### EXERCISE TEXT
Start of Block
Love Your God With All You Have
31st Sunday 2012 B

Matthew Habiger
31st Sunday 2012 B
Dt 6:2-6, Ps 18, Heb 7:23-8, Mk 12:28-34
St. Leo's in Horton and St. Mary's in Purcell, KS
Reproduced with Permission

Jesus gives us the two great commandments in today's Gospel. We are to love God with all that we have and are. Why? Because everything that we have is God's gift to us. He has given us everything; so also must we must respond to Him with all our love.

Tuesday is the great Election Day. How do we relate the two great commandments to this?

It helps to remember that God gave us life and liberty so that we could make good decisions, and do good works during our brief journey in this world. Last Friday was All Souls Day. It reminds us that we cannot stay here. We must eventually move on to another world. Then God will ask us for an accounting for all our decisions, and for all our deeds.
End of Block
### EXERCISES
(A) Condense the homily's paragraph beginning "It helps to remember that God gave us life and liberty" into a shorter version that keeps its main points.
(B) Carry the homily on from its final sentence.
The rows that follow are separate material and are unrelated to the homily.

### EXTRACTED ENTRIES
Start of Block
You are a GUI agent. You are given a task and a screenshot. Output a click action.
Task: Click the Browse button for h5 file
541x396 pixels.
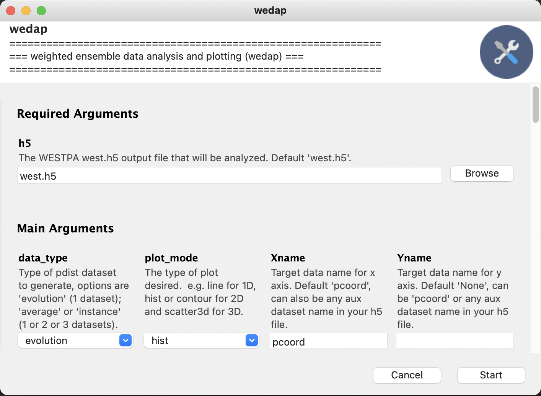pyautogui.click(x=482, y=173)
End of Block
Start of Block
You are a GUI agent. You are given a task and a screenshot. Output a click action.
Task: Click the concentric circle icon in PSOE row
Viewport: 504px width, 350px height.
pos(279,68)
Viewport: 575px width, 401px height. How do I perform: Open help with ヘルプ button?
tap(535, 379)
End of Block
### EXPECTED OUTPUTS
(A) God gave us life and liberty so that we could make good decisions and do good works during our brief time in this world. All Souls Day, observed last Friday, reminds us that we cannot remain here but must eventually move on to another world, where God will ask us to account for all our decisions and deeds.

(B)
God knows what is right, and He knows what is wrong. He designed the entire moral order. If we love God, then we will pursue the good in all that we do: in our choices, our decisions, deeds, the way we treat other people, and the way we live and value our Faith.

Keep thinking about voting. This is a serious moral responsibility. We vote in secrecy at the voting booth, but God knows how we vote. He holds us accountable for choosing good leaders, who live and govern by moral principles, who fear and honor God, who have a clear sense of the common good, and who are not swayed by fickle public opinion, self-interest, secularism and materialism.

Vote like it affects your eternal relationship with God, because it does. Our choices have consequences.

Archbishop Chaput, a good Kansan, said recently: "We are Catholics before we are Democrat, we are Catholics before we are Republican, and we are even Catholics before we are Americans." If you love God with your full being, as Jesus states in today's Gospel, then you will understand what Chaput is saying.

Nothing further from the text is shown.